INCB024360 analogue (Synonyms: IDO5L)

IDO enzyme assays

Human IDO with an N-terminal His tag was expressed in E.coli and purified to homogeneity. IDO catalyzed the oxidative cleavage of the pyrrole ring of the indole nucleus of tryptophan to yield N’-formylkynurenine. The assays were performed at room temperature using 20 nM IDO and 2 mM D-Trp in the presence of 20 mM ascorbate, 3.5 μM methylene blue and 0.2 mg/mL catalase in 50 mM potassium phosphate buffer (pH 6.5).
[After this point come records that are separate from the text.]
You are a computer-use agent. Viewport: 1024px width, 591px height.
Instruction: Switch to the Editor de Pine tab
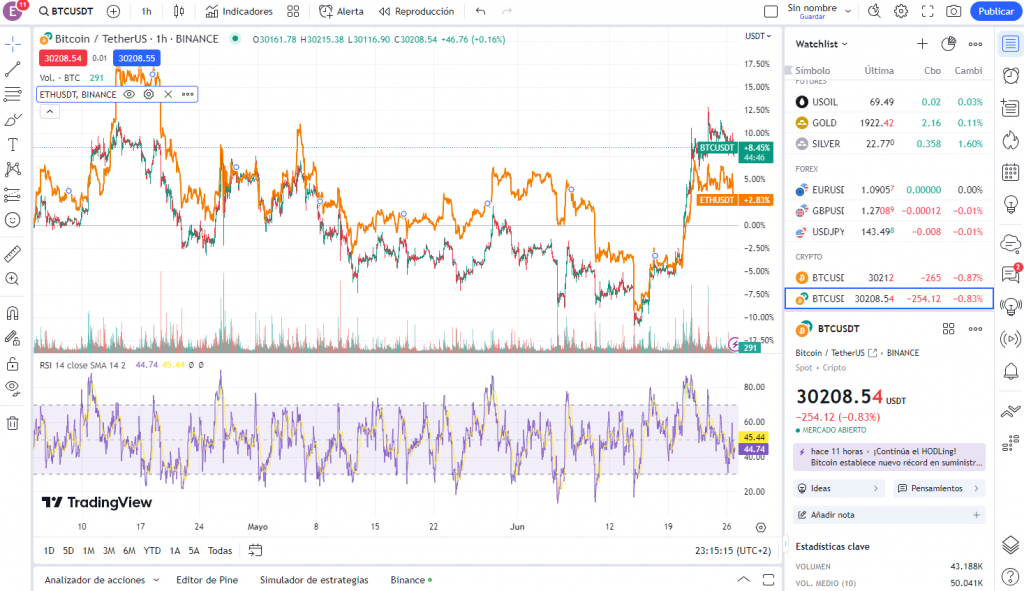point(207,579)
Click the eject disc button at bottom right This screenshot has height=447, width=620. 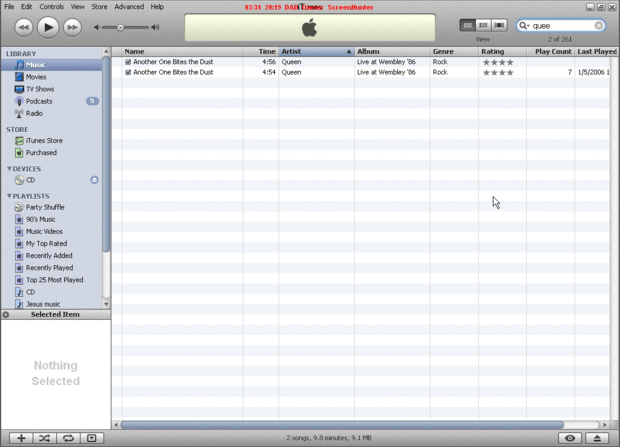597,438
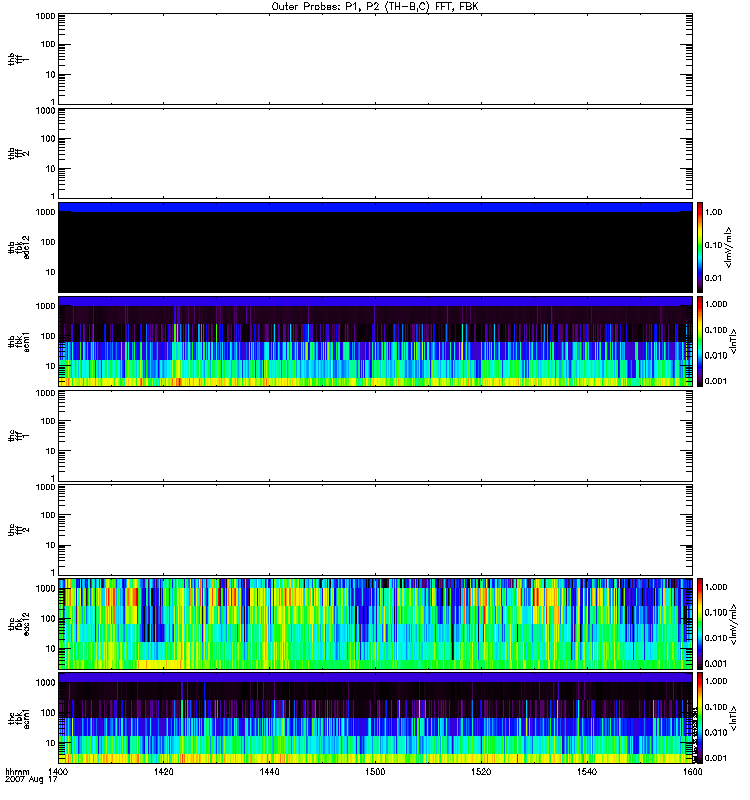
Task: Click the 1520 time axis label
Action: click(481, 773)
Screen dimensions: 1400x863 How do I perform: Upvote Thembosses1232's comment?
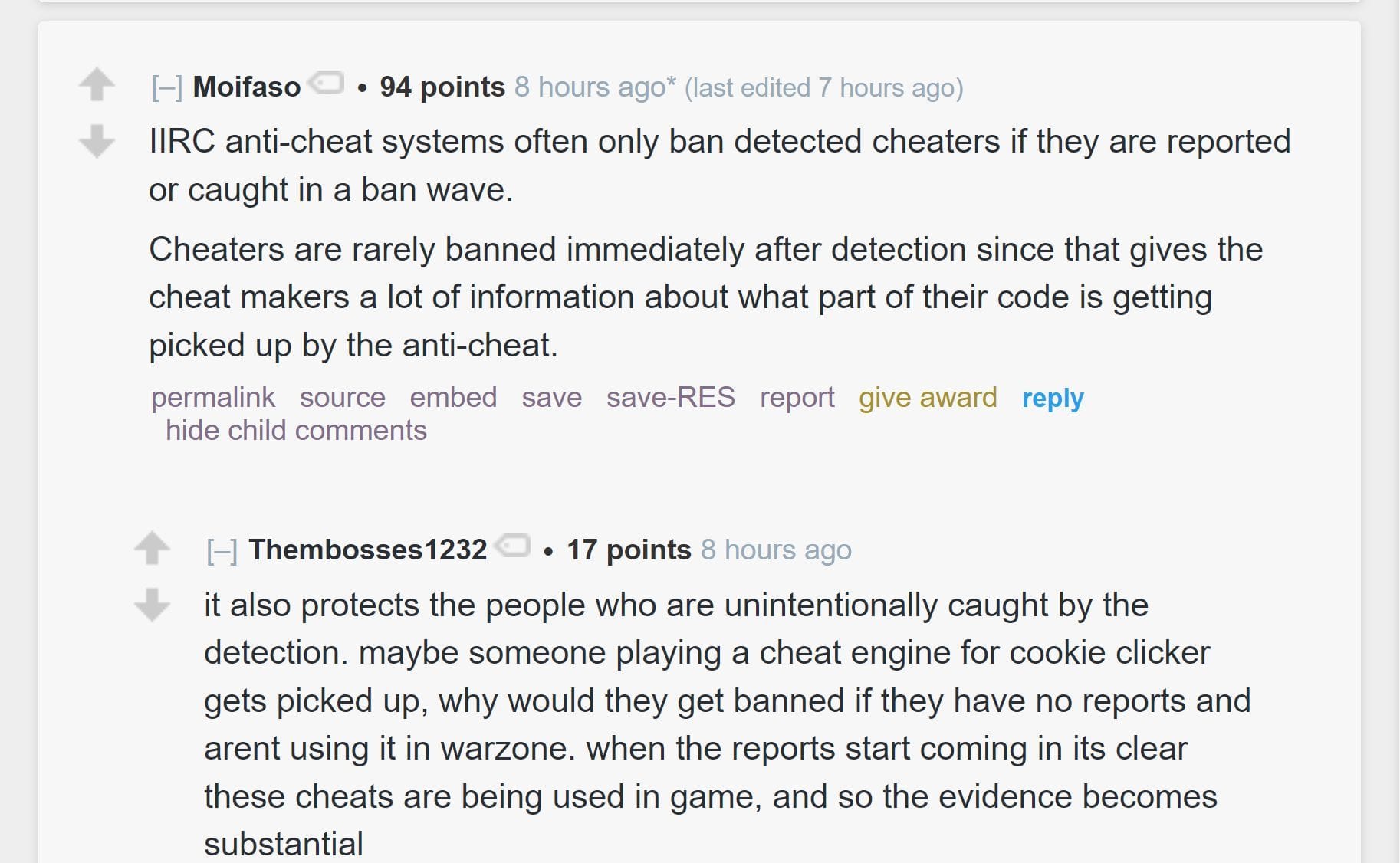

The initial reaction rates were recorded by continuously following the absorbance increase at 321 nm due to the formation of N’-formlylkynurenine.

Cell lines

Hela cells and murine B16 cells

Preparation method

The solubility of this compound in DMSO is >10 mM. General tips for obtaining a higher concentration: Please warm the tube at 37℃ for 10 minutes and/or shake it in the ultrasonic bath for a while. Stock solution can be stored below -20℃ for several months.

Reaction Conditions

19 nM (the IC50 value for Hela cells) and 46 nM (the IC50 value for murine B16 cells)

Applications

In Hela cells, INCB024360 analogue selectively inhibited the activity of human IDO1 with an IC50 value of 19 nM. In murine B16 cells, INCB024360 analogue inhibited IDO with an IC50 value of 46 nM.

Animal models

Mice bearing GM-CSF-secreting B16 tumors

Dosage form

25, 50 and 75 mg/kg; s.c.; b.i.d, for 14 days

Applications

In mice bearing GM-CSF-secreting B16 tumors, INCB024360 analogue (75 mg/kg, b.i.d.) inhibited tumor growth in a dose-dependent manner.

Other notes

Please test the solubility of all compounds indoor, and the actual solubility may slightly differ with the theoretical value. This is caused by an experimental system error and it is normal.

References:

[1]. Yue EW1, Douty B, Wayland B, et al. Discovery of potent competitive inhibitors of indoleamine 2,3-dioxygenase with in vivo pharmacodynamic activity and efficacy in a mouse melanoma model. J Med Chem. 2009 Dec 10;52(23):7364-7.